Web page analysis based on HTML DOM and its usage for forum statistics and alerts

  • Authors:
  • Robert Györödi;Cornelia Györödi;George Pecherle;George Mihai Cornea

  • Affiliations:
  • Department of Computer Science, Faculty of Electrical Engineering and Information Technology, University of Oradea, Romania;Department of Computer Science, Faculty of Electrical Engineering and Information Technology, University of Oradea, Romania;Department of Computer Science, Faculty of Electrical Engineering and Information Technology, University of Oradea, Romania;Department of Computer Science, Faculty of Electrical Engineering and Information Technology, University of Oradea, Romania

  • Venue:
  • ECC'10 Proceedings of the 4th conference on European computing conference
  • Year:
  • 2010

Quantified Score

Hi-index 0.00

Visualization

Abstract

Message boards are part of the Internet known as the 'Invisible Web' and pose many problems to traditional search engine spiders.
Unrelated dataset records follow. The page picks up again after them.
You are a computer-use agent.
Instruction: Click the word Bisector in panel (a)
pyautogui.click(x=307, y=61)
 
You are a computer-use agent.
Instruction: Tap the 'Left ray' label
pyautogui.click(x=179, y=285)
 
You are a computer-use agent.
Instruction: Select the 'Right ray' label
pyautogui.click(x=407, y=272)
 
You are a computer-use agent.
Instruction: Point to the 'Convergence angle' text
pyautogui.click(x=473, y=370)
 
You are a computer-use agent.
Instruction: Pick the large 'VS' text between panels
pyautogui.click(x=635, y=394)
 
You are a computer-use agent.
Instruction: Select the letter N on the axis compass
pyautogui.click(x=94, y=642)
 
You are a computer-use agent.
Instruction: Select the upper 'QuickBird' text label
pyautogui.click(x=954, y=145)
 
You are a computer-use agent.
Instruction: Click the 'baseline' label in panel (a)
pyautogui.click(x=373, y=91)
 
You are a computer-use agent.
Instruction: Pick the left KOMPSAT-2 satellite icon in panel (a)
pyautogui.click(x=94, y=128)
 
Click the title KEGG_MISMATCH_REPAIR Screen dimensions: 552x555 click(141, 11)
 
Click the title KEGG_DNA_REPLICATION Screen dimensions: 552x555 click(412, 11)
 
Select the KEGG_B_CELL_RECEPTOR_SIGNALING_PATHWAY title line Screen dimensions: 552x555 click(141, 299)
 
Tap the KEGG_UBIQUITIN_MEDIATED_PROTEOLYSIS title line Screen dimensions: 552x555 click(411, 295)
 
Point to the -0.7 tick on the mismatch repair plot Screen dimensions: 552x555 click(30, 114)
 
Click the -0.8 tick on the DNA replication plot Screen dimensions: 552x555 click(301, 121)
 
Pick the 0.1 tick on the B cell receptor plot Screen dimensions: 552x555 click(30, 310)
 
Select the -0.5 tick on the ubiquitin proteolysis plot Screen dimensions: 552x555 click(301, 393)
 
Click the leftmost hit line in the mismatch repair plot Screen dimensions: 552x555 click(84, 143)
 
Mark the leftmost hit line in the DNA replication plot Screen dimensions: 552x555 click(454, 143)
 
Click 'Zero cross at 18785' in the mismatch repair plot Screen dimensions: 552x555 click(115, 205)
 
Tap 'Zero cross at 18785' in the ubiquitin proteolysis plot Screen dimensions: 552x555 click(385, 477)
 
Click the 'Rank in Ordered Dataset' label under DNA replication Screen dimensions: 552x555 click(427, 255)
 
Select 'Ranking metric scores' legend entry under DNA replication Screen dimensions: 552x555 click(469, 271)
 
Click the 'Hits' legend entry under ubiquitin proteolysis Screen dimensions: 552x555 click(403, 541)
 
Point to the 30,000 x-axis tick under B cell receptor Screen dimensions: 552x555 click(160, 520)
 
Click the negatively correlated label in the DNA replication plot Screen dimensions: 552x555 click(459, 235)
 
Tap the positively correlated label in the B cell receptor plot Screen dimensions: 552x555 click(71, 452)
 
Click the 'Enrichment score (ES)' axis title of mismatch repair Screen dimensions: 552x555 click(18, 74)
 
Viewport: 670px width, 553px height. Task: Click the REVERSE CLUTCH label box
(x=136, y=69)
The dynamic content is usually very deep and difficult to search. In addition, many of these sites change their locations, servers, or URLs almost daily creating problems with the indexing process. However, during the growth of the World Wide Web and with the help of search engines, they represent an important source of information to solve different problems. Another interesting feature of this type of webpages is that a big community has been developed, expressing different opinions and discussing various topics. Using special retrieval and indexing algorithms, mostly based on the HTML DOM tree, we have developed an algorithm to obtain detailed and accurate trend statistics that can be used for different marketing solutions and analysis tools.